Leah admitted she now only shops from these types of companies: “Social media is definitely the main reason I shop online all the time, advertisements on my news feeds are what catch my attention and then I get sucked into spending hours just browsing through clothes.”
In this day and age where social media is a booming industry, fast fashion companies have the best platform to promote themselves on that will reach all ages. With their prices being so cheap, teens and students can afford to buy from them and will also be their biggest audience on social media.
The rise of social media influencers on Instagram and the waves of new celebrities that come from shows like Love Island, are constantly promoting fast fashion brands to their huge social media followings. Love Island finalist Molly Mae Hague had her Instagram following boosted up to 3.9 million and left the show to go onto being an ambassador for PrettyLittleThing and bring out her own collection with the brand. The cycle seems to start with these reality shows taking social media influencers, boosting their profiles and followings, before the fashion brands slide in and use them to promote to large audiences on social media.

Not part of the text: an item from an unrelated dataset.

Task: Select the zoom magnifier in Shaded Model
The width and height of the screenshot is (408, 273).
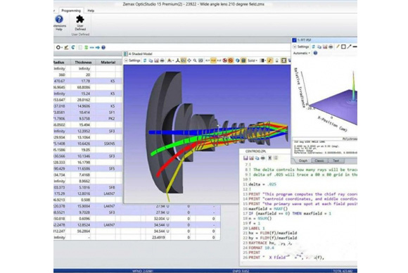Action: (x=195, y=61)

Looking at these fast fashion companies, it’s evident they have perfected attracting consumers and keeping them hooked, especially here in the UK as our consumption of new clothing is estimated to be higher than any other country in Europe. Most of us are all guilty of allowing ourselves to give in to the temptations fast fashion companies hold over us, if only we could be made more aware of the environmental repercussions. On this Leah said, “I understand that these businesses are a threat to the environment, which is why I try not to throw out any clothes I buy and only end up wearing once, a way I try to recycle my unwanted clothes is by selling them on Depop.”

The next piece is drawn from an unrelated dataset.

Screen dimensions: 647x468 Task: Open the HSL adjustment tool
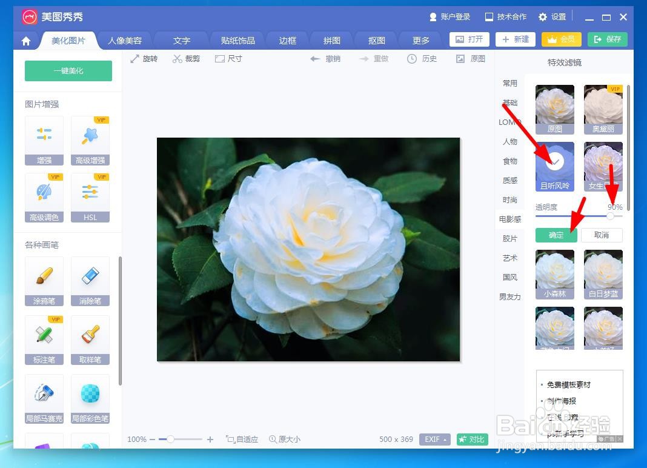(x=90, y=198)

Depop is a social shopping app where people can buy and sell their clothes, you could say it is a much ‘greener’ way of shopping as many items on the website could of alternatively ended up in landfill instead of in the wardrobe of another. Since it launched in 2012, the app has been downloaded three million times, which proves we are trying to take these essential steps forward in trying to reduce our environmental impact, but the downside to using this app may be that it encourages people they can keep on buying new clothes, while selling their old ones on, which is still damaging our environment.
Nevertheless, there is still more that can be done to change the culture of the industry. All over Manchester you can find repair cafés that will help you re-work items of clothing, that you may be bored with or no longer fit you, into items you love again. Stitched Up is a shop based in Chorlton that holds workshops for anyone to attend that will teach you the skills you need to repair, alter and update your clothes, they’re basically “inspiring action on sustainable fashion”. They also hold workshops on how to naturally dye your own clothes, meaning they are basically able to provide you with the tools and skills to get more from your wardrobe and think twice about throwing clothes away.

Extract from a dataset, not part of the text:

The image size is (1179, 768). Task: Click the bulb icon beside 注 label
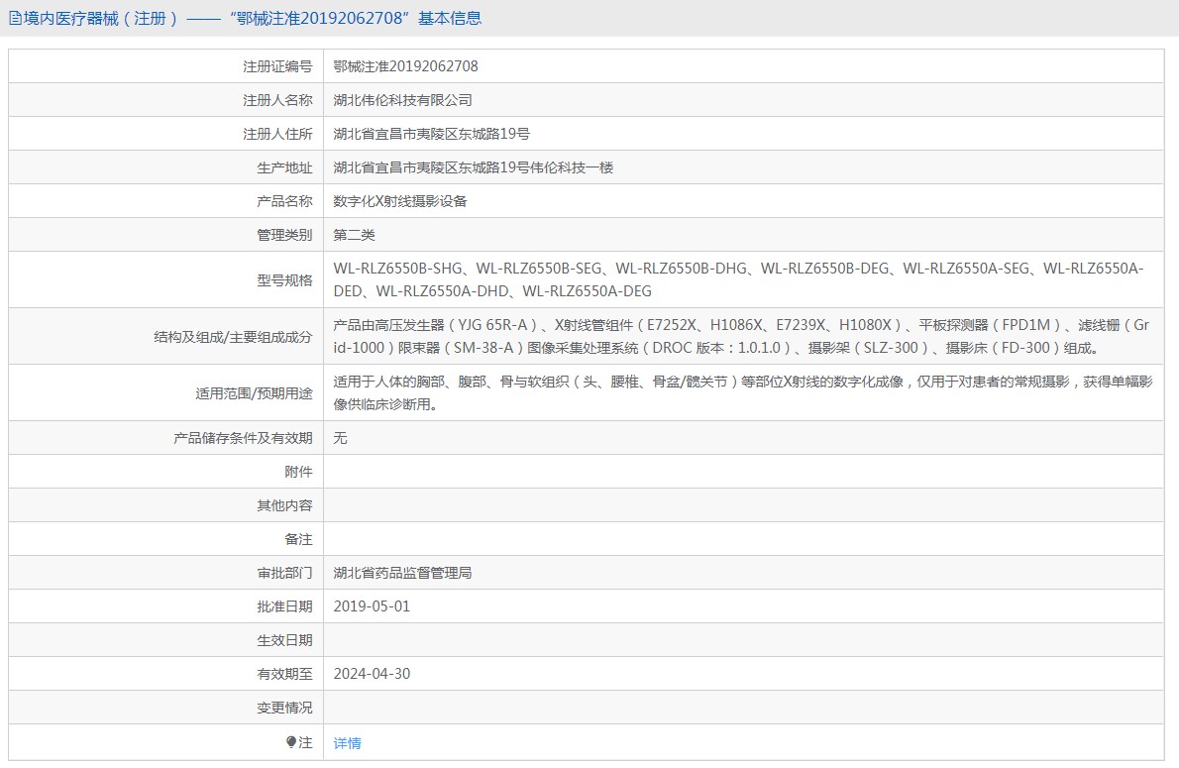291,742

If everyone was able to think twice about throwing away clothes or buying clothes when it isn’t necessary, then we could begin to work towards a new and more sustainable fashion industry. Most brands and retailers, such as Levi’s and Stella McCartney are already making significant progress in trying to minimise their impact, by starting to use sustainable cotton initiatives. This means that they are reducing the amount of water, chemical and energy use, as well as more brands using natural dying techniques to reduce water consumption by half of what was being used.
So, if others in the industry are handing in their piece to try and slow down the fast fashion industry, why can’t we join the fight too, by reducing our consumption and increasing our sustainability.